## [BRIEF]
Beneath this task are the entries; from the line with "Instruction: Open Papeete" through the last one, transcribe every line exactly and nothing else, skipping pictures.

## [DATA FOR REVIEW]
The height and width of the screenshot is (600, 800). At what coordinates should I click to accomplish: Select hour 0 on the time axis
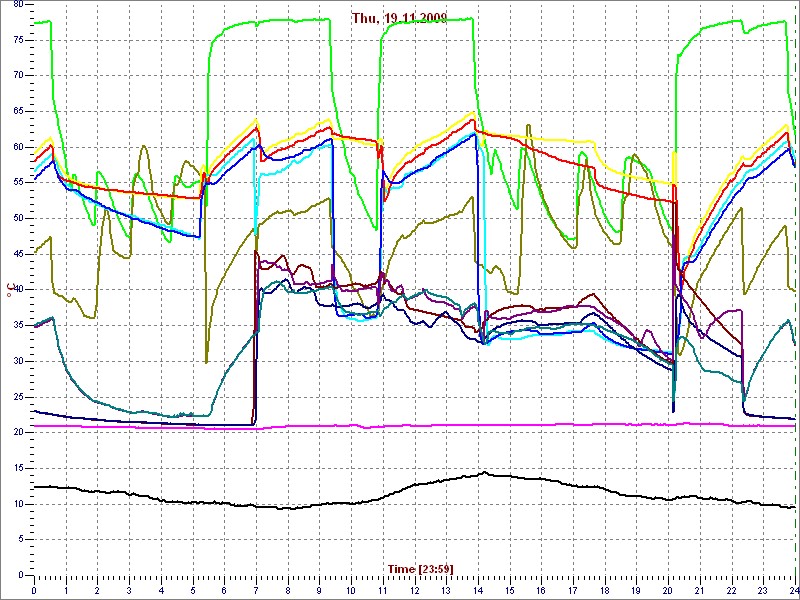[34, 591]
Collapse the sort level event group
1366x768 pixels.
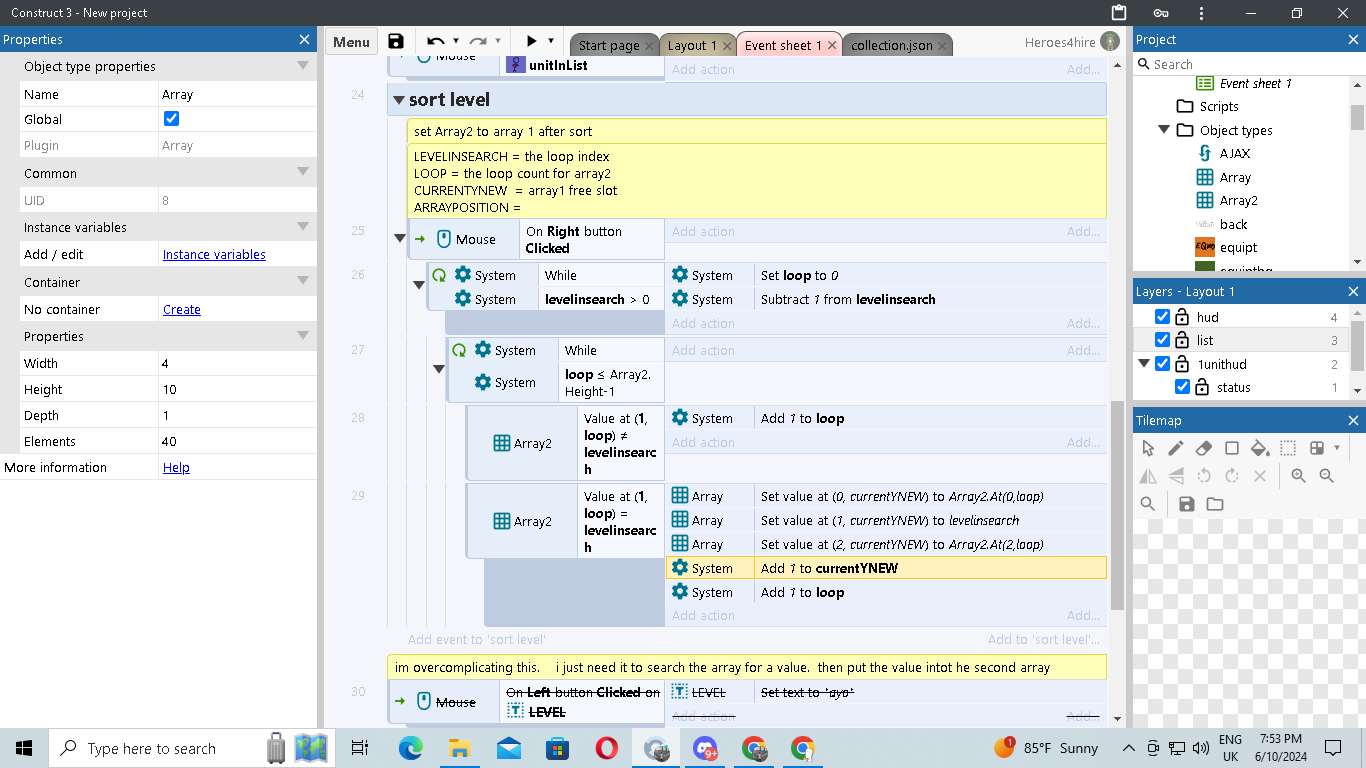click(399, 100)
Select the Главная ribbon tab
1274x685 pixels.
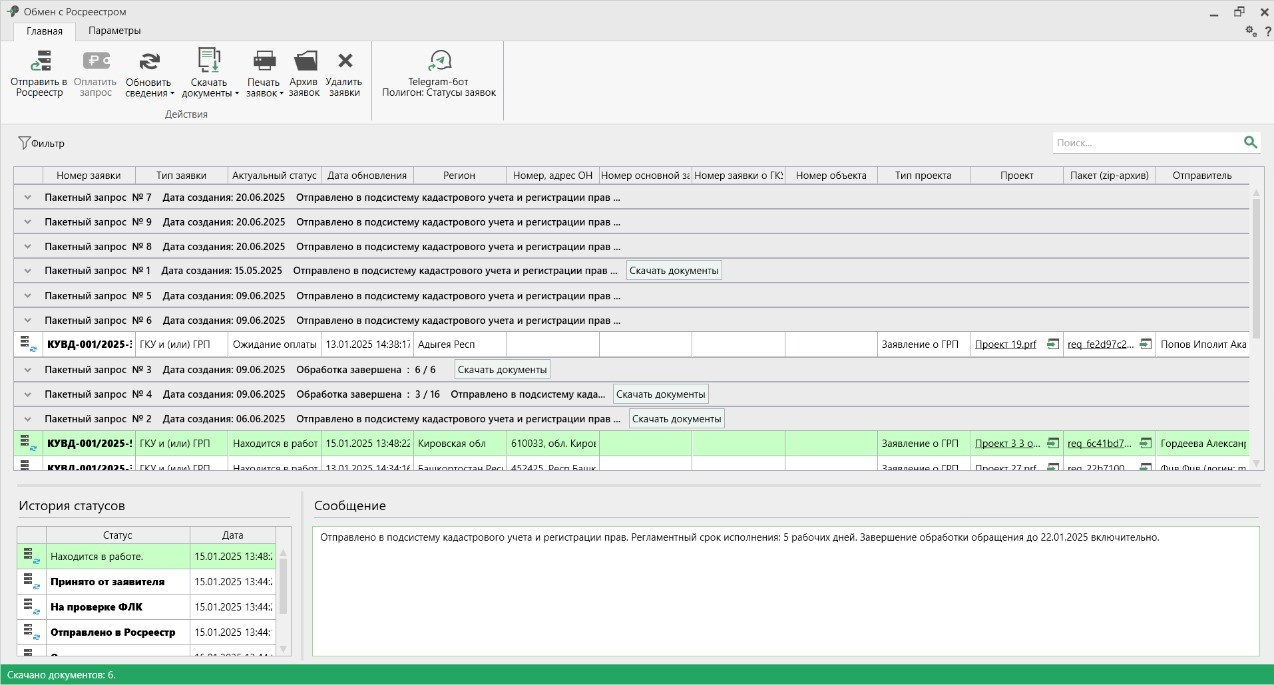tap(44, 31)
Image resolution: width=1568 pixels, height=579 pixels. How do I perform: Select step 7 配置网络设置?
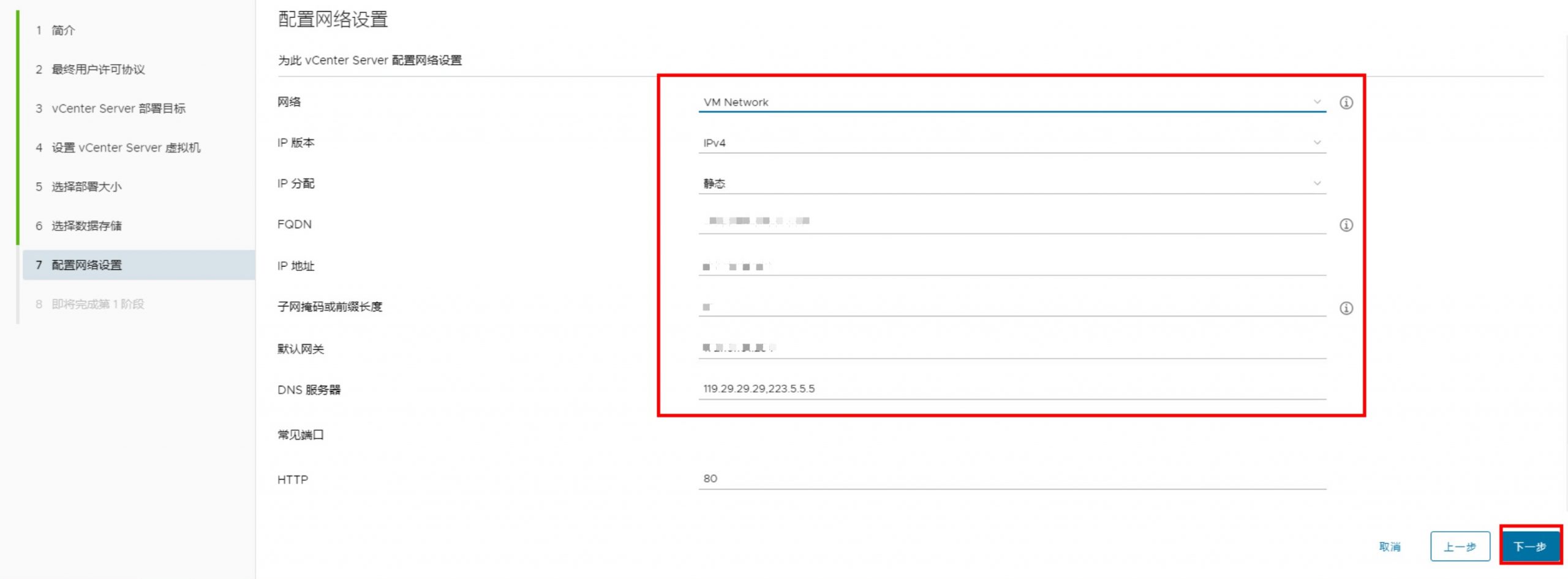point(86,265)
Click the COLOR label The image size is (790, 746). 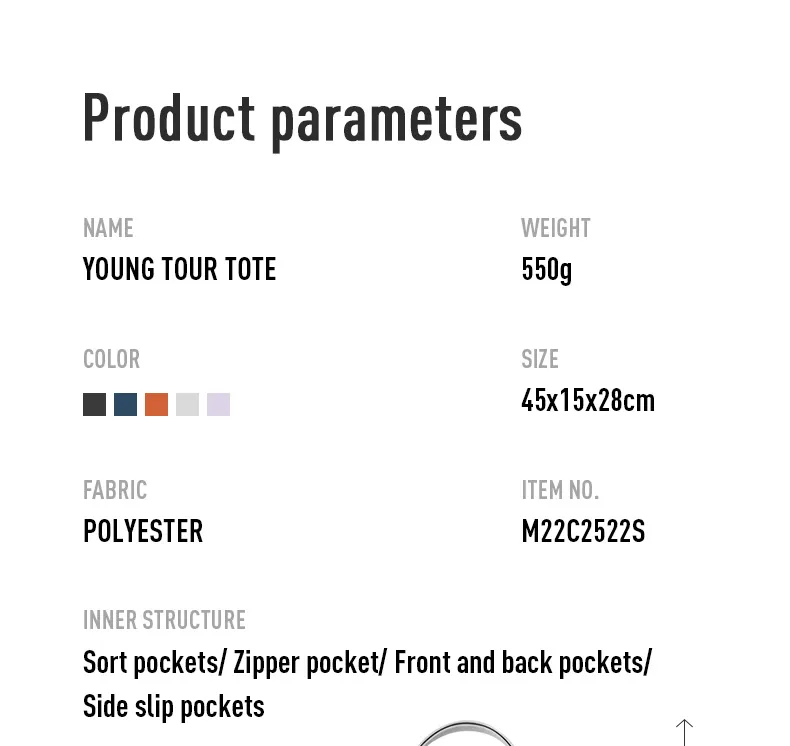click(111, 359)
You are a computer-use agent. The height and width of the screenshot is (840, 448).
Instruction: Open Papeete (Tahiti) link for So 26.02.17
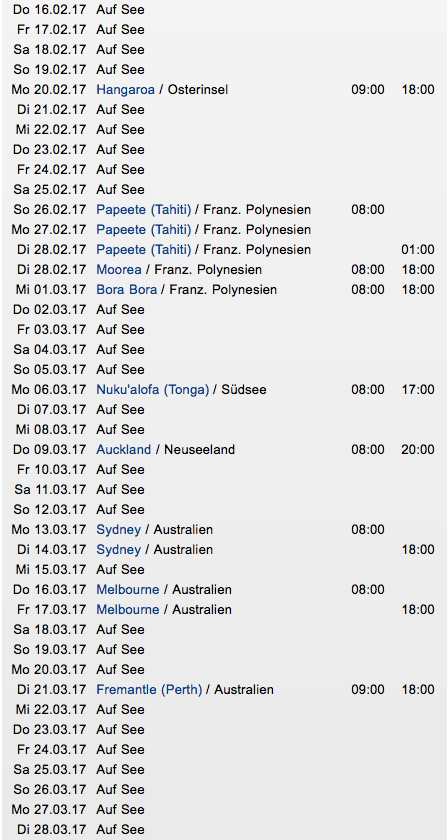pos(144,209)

## [EXPECTED ANSWER]
Instruction: Open Papeete (Tahiti) link for So 26.02.17
pos(144,209)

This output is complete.